Tuesday 21 July 2020

Review: The Twin

I see this book as Lotte and Lisa’s (also known as The Parent Trap) evil twin. It starts with the identical premise of twin daughters of divorced parents reuniting – but diverges from then on.

Ivy lives with her dad and when her mother dies, her twin sister Iris returns to live in their house. Ivy is a straight-A student, star of the school’s swim team, with a nice bunch of friends and an adoring boyfriend. She works hard, hoping to make it to Stanford University.

When Iris comes to live with them and attend Ivy’s school, Ivy is welcoming but also strains to manage the grief of losing their mother and adjusting her life to accommodate Iris.

Everybody is super nice to Iris, of course, as the child who lived with the mother at the time of her death.

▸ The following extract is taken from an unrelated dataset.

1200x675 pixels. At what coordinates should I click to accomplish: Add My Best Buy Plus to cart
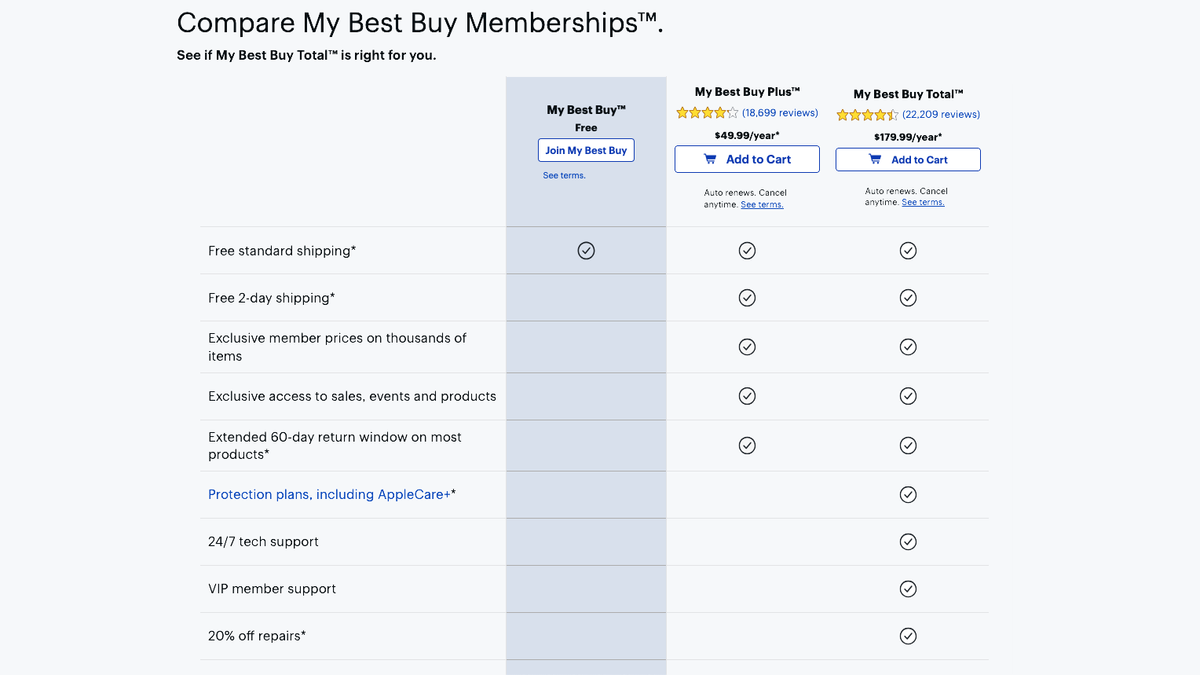747,159
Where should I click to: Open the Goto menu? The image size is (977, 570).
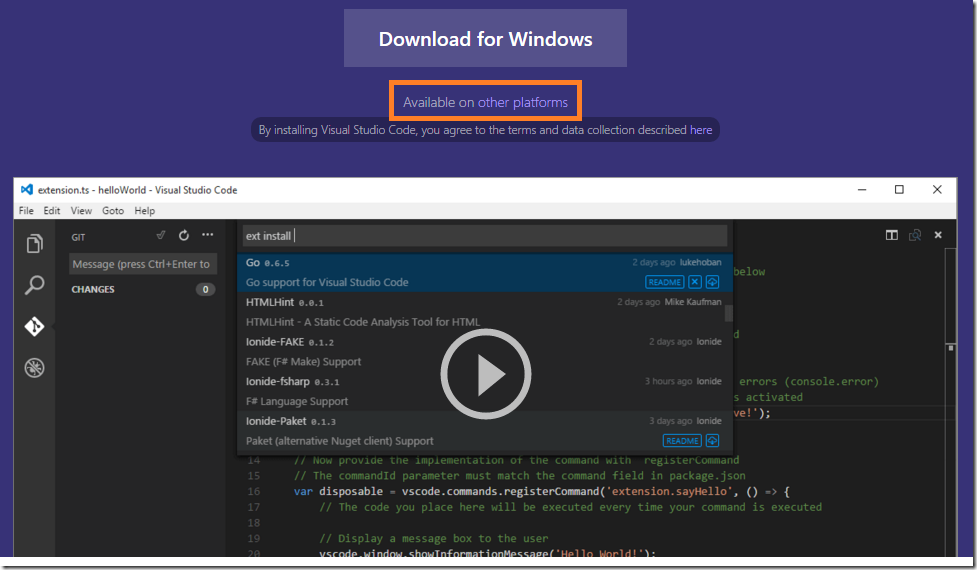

But Ivy gradually notices a few inconsistencies between what Iris says, and what she does. Such as not appearing to grieve. And gradually inveigling her way into Ivy’s friendship group, despite initially dismissing Ivy and her crowd as being too serious and instead wanting to party her way through school.

I generally enjoy psychological thrillers: the main character wonders if they’re going crazy – or whether somebody is out to get them by playing subtle mind games. Daphne du Maurier did it perfectly with My Cousin Rachel. And The Twin follows this pattern.

Ivy gets wrong footed and undermined. Cracks start to appear in her peer group. Her doubts and constant second guessing distract her from studying. She gets blamed for some serious misdeeds. Her perfect life starts to unravel. Is Iris behind it? And if so – why?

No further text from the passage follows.